Peyton Bono – 20 Under 40 Youth on the Rise

18 | Education: Highland Park High School

As an American Heart Association Teen of Impact, Peyton Bono broke the program’s fundraising record by securing $55,000 for the nonprofit in nine weeks.

She hosted a YMCA community walk, art show, and other events to bring people together and raise money: “I couldn’t have done it without this amazing Park Cities community, who at every event showed up ready to support the cause and hear my journey and story with a heart condition.”

The Highland Park High School senior was born with a congenital heart defect called tricuspid atresia and had two open heart surgeries in infancy.

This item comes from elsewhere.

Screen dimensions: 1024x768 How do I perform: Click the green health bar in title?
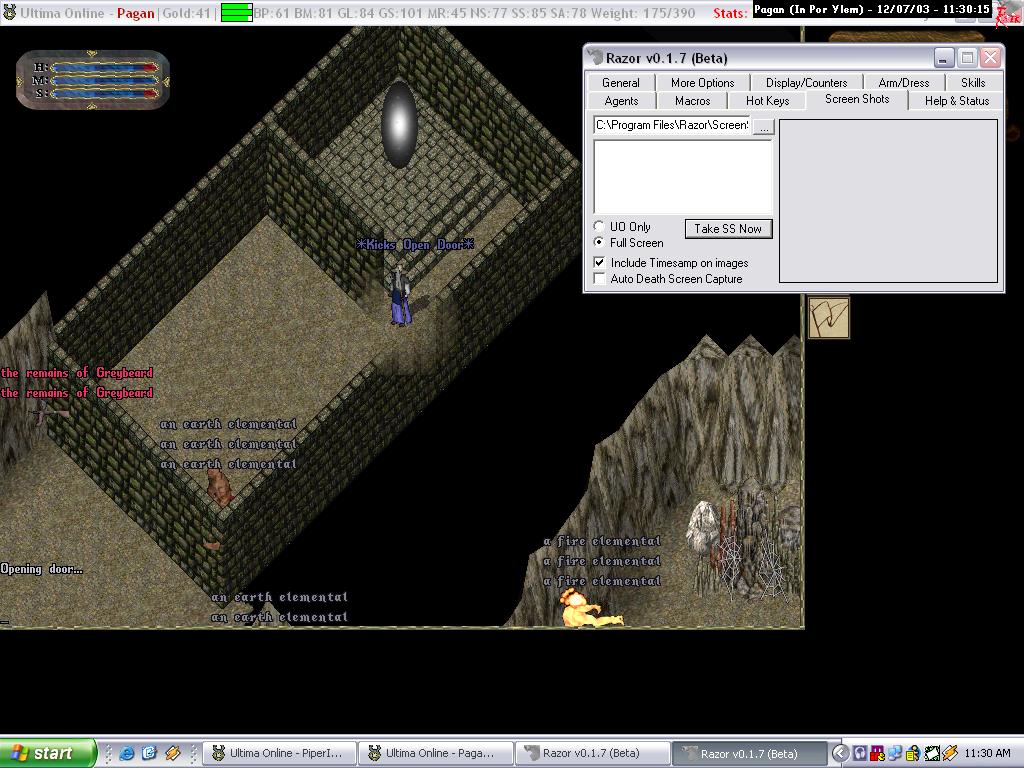[x=236, y=13]
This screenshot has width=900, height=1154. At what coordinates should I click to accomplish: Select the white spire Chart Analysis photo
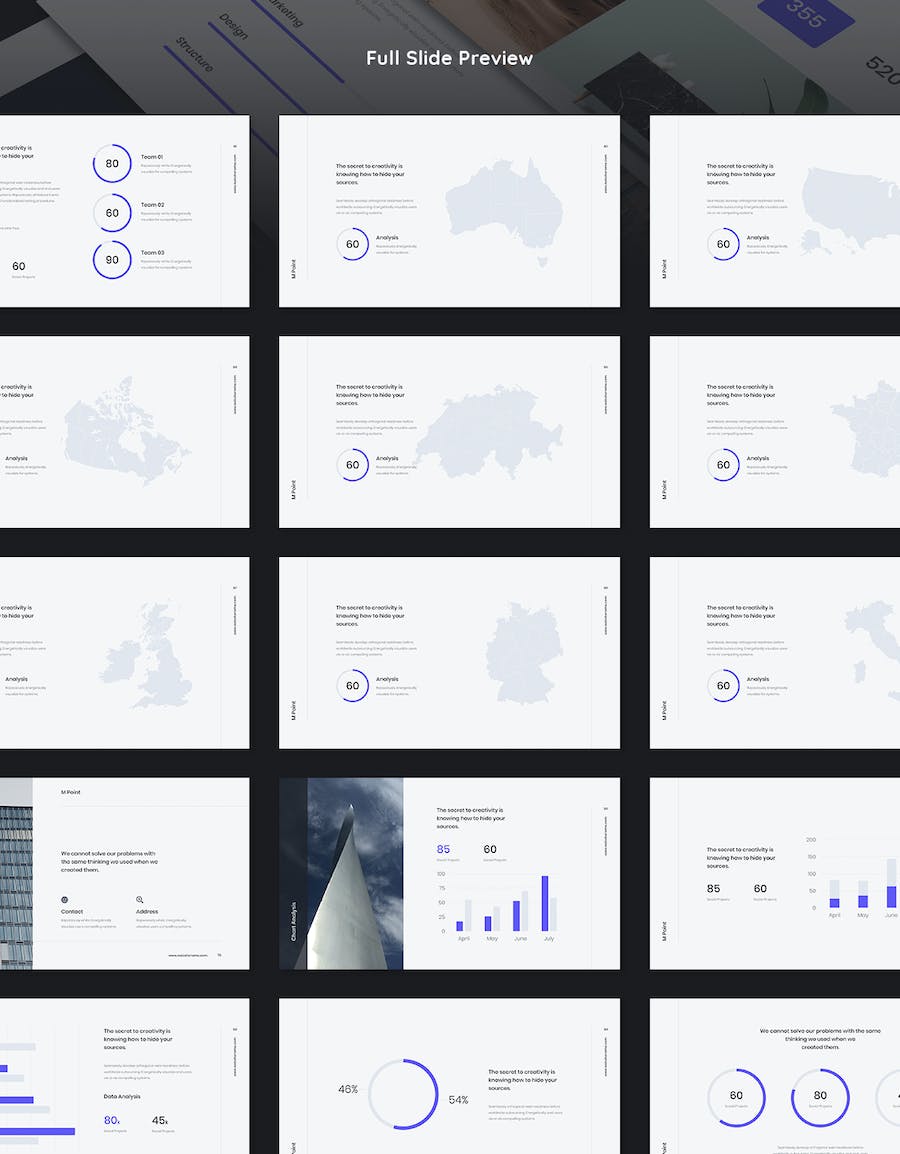pos(354,873)
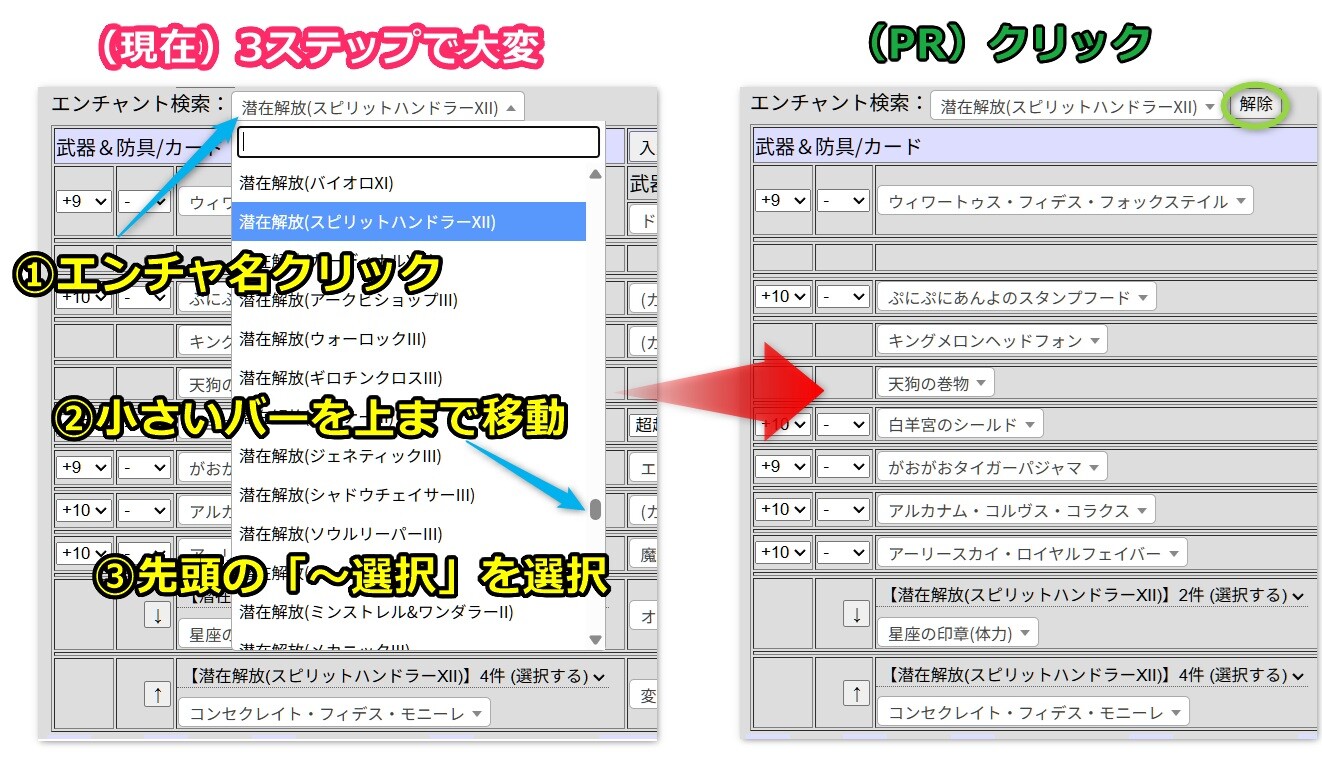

“Physical activity has always been extremely limited, and growing up disabled isolated me from many of my peers,” Bono said. “It was lonely, being the only disabled child I knew, so I wanted to get involved in survivor spaces and get to know people in the field of cardiology — survivors and doctors alike.”

Bono says the American Heart Association’s reach and influence cannot be overstated as it funds hospitals, encourages research, and promotes healthy living.

Beyond the American Heart Association, Bono is involved with her school’s library, where she managed restoration efforts after a rainstorm destroyed most books in the classics section. She also volunteered with Salman Bhojani’s Texas House campaign in Arlington during her sophomore year and recently graduated from the National Charity League.

Bono will graduate from high school in the spring and then attend the University of Texas, where she will double major in health and history. After undergrad, she plans to attend law school.

“While I predict I’ll be working in health law — making sure more people get the healthcare they need, protecting and funding hospitals, and being a patient advocate all sounds fascinating and fulfilling to me — I’m only 18, and my life could go anywhere,” Bono said.

Who’s your biggest inspiration?

My parents, for paving the way for me and being my greatest supporters, and my little brother, who is just like me in all the ways that count, and whose determination and work ethic inspire me every day.

What advice do you have for other youth wanting to make a difference?

The worst you can hear is “no.” If you want to do something, call people who do it and ask them for advice and opportunities. Taking that first step will always be the hardest part, and when you do it, you’ll find it’s not that hard at all.

What’s a fun fact that someone wouldn’t know about you?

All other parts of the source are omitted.